INSTRUCTIONS TO FOLLOW =
Skip every image and restate the data word for word.

DATA SHOWN =
BEGIN

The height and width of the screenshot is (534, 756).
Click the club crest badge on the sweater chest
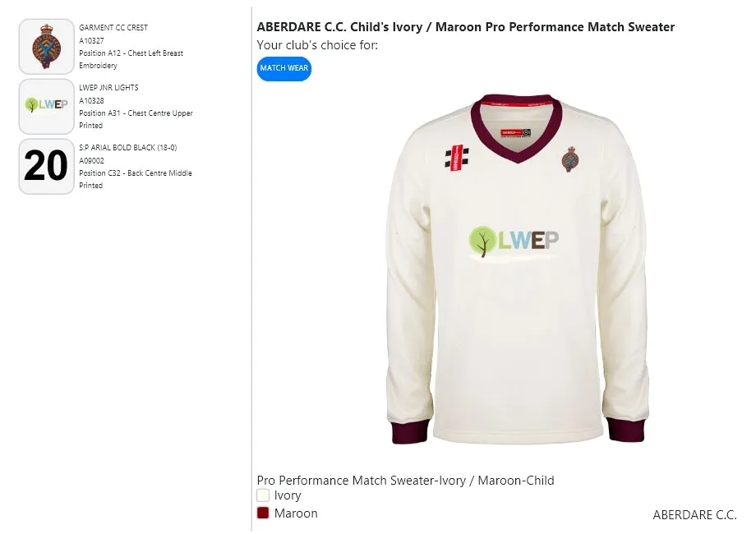(x=570, y=159)
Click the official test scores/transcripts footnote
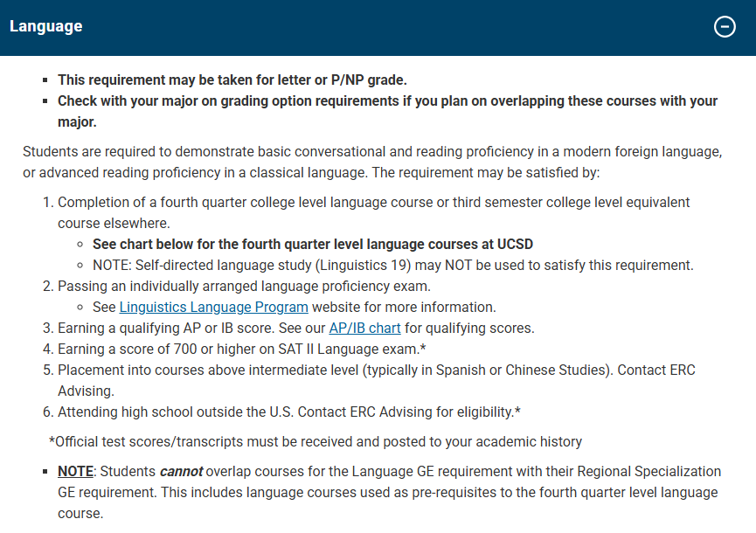Screen dimensions: 756x533 (x=316, y=441)
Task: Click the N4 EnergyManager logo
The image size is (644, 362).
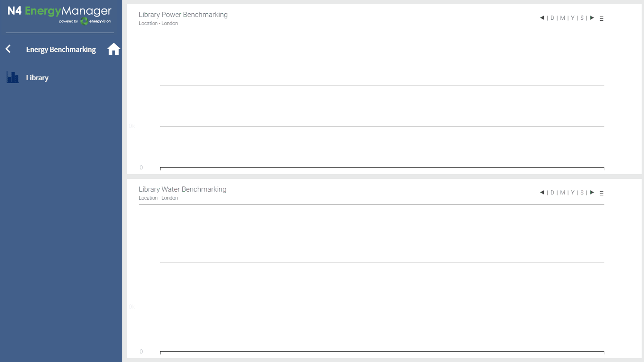Action: 59,14
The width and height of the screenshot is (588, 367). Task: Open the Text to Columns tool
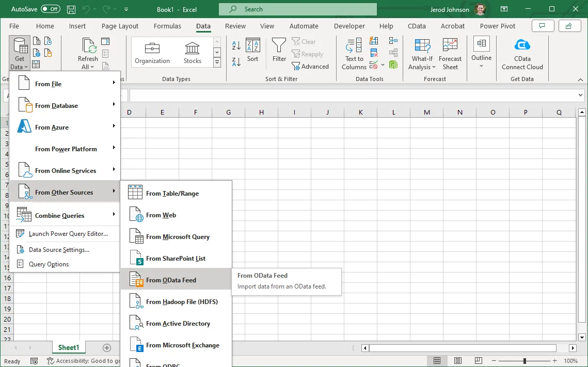(x=354, y=54)
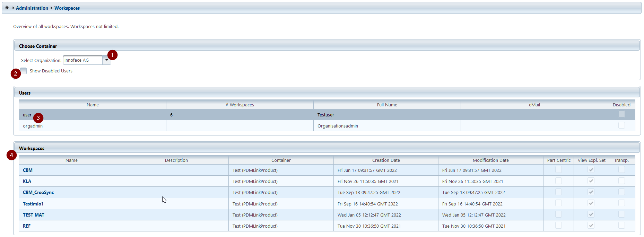Toggle Disabled checkbox for Testuser
644x237 pixels.
[x=621, y=114]
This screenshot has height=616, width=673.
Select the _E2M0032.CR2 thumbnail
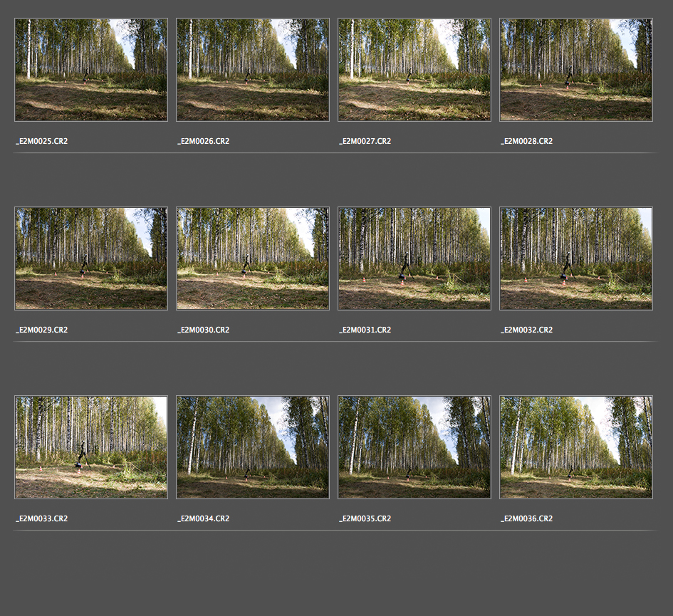coord(576,259)
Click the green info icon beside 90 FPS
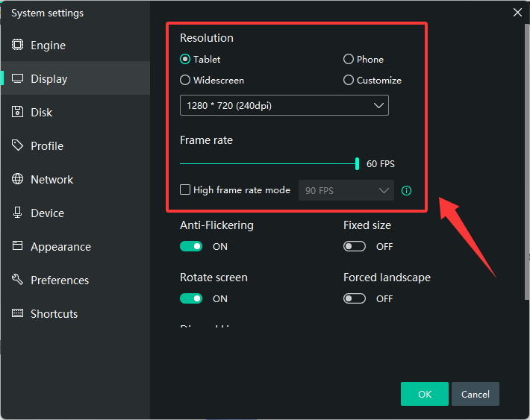This screenshot has height=420, width=530. [406, 190]
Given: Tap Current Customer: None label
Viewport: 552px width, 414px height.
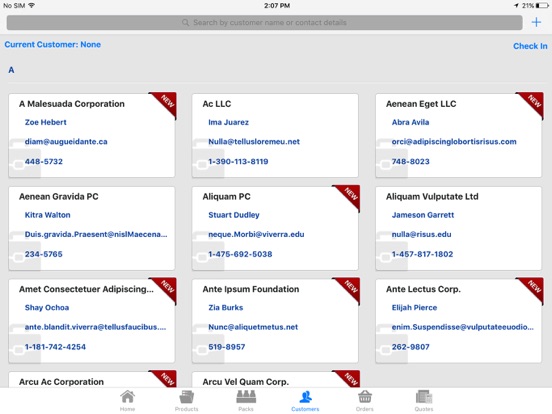Looking at the screenshot, I should coord(53,44).
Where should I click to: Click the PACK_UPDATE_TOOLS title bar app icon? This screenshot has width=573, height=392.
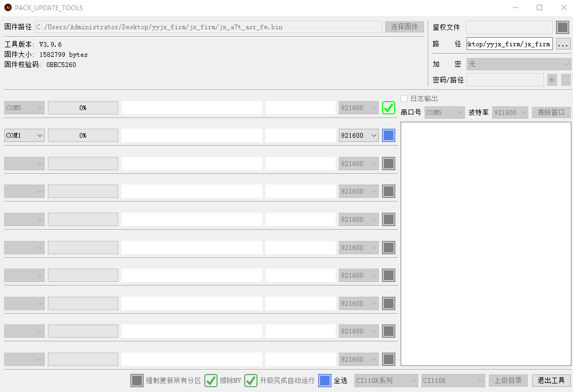[7, 7]
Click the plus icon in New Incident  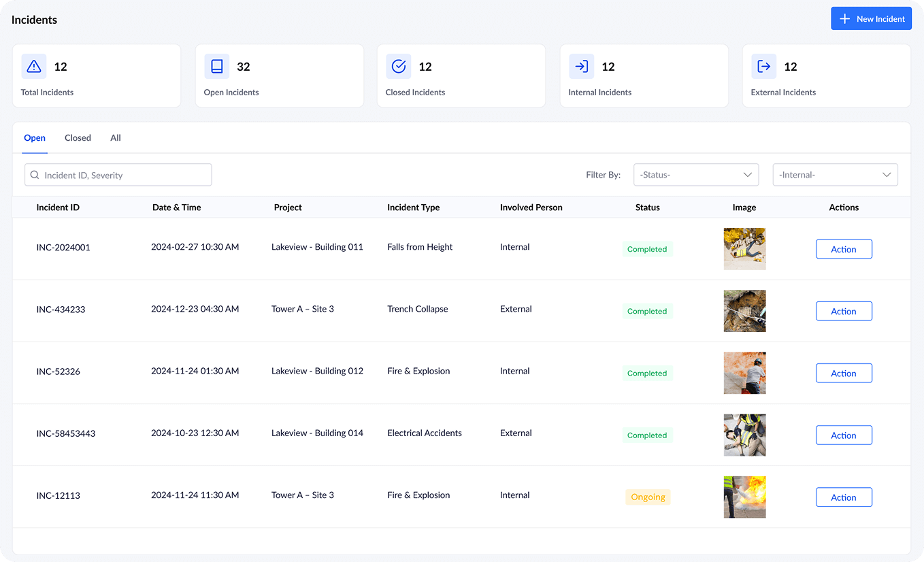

END

SOLUTION TO THIS TASK =
The height and width of the screenshot is (534, 756).
Click the club crest badge on the sweater chest
(x=570, y=159)
Click the official test scores/transcripts footnote
Screen dimensions: 756x533 (x=316, y=441)
Task: Click the N4 EnergyManager logo
The image size is (644, 362).
Action: 59,14
The width and height of the screenshot is (588, 367). Task: Open the Text to Columns tool
(x=354, y=54)
Toggle Disabled checkbox for Testuser
644x237 pixels.
[x=621, y=114]
This screenshot has height=616, width=673.
Select the _E2M0032.CR2 thumbnail
coord(576,259)
Click the green info icon beside 90 FPS
This screenshot has height=420, width=530. [406, 190]
Given: Tap Current Customer: None label
Viewport: 552px width, 414px height.
Looking at the screenshot, I should coord(53,44).
Where should I click to: Click the PACK_UPDATE_TOOLS title bar app icon? This screenshot has width=573, height=392.
[7, 7]
Click the plus icon in New Incident  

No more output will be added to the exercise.